What is the definition of a 'Smart Grid'?

A concept often causing confusion

The 'smart grid' is commonly presented as an indispensable part of the future power system. It is claimed that a true liberalised electricity market with a high penetration of distributed generation will only be able to supply a high degree of power reliability if grids are made smart.

But what exactly is a 'smart grid'? Reading through some literature on the subject, one quickly discovers that it can mean many different things to many different people, often leading discussions to end in confusion.

A smart grid is neither a clearly defined single concept nor a single technology. Rather it is like a basket containing various combinations of balls. The context and the interpretation depend upon the user. Carnegie Mellon University recently published an article describing all of the various balls typically found in this metaphorical basket. Some of them represent innovations that are still in the development phase, while others stand for technologies which have already been applied for years.

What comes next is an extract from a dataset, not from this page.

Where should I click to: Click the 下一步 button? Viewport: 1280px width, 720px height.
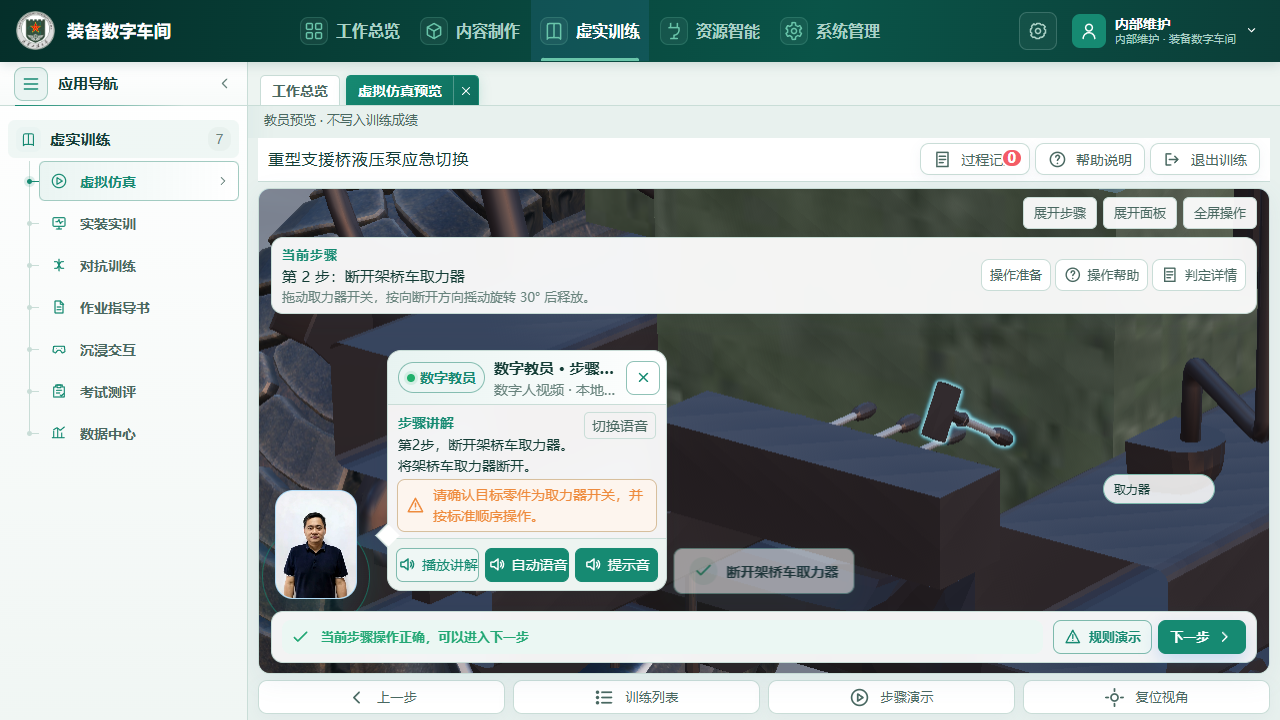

Some of the balls found in the smart grid basket include:

At customer level

• Meters that can be read automatically: this avoids sending out meter readers and can facilitate a fast and exact billing of consumption. It is already widely adopted by many power companies.
• Time-of-day and time-of-use meters: the former are meters that change the electricity price depending on the time of the day, the latter are meters that integrate the actual electricity price at any given moment in time.
• Meters that can communicate with the customers: a display shows the customers their current rate of electricity use, allowing them to adjust their consumption level in real time.
• Control of customer’s load: control systems that react to time-of-day or time-of-use meters to automatically switch certain circuits on or off.

At distribution grid level

• Distribution system automation: A first step is the operating of the distribution grid from a central control room, avoiding the need to send people into the field for switching actions. Such systems have already been installed in several places around the world. A second step is to change the tree layout of the grid into a meshed layout. By also adding sensors and remote control switches, incidents can be isolated and cut off, minimising problems for electricity consumers.
• Selective load control: selectively switching off customers to avoid a complete black out. A step further is the ability to turn individual loads on or off within customer’s premises.
• 'Islanding' of micro-grids supplied by distributed generation units. This concept can, in its turn, have several different meanings. The basic idea is that local DGs locally increase the reliability of supply.

At transmission grid level

• Phase measurements: the efficiency and stability of power system operation could be improved with the addition of phase measurement at various key locations on the transmission grid and combined with advanced communication and control systems.
• FACTS: Flexible AC Transmission Control Devices or FACTS are advanced systems that can change the flow of power in transmission lines. A phase shift transformer is an example of a FACT.
• Distributed and autonomous control: models demonstrate that advanced automatic control systems that cooperate with each other could in some cases do a better job than a centralised human operation of the system.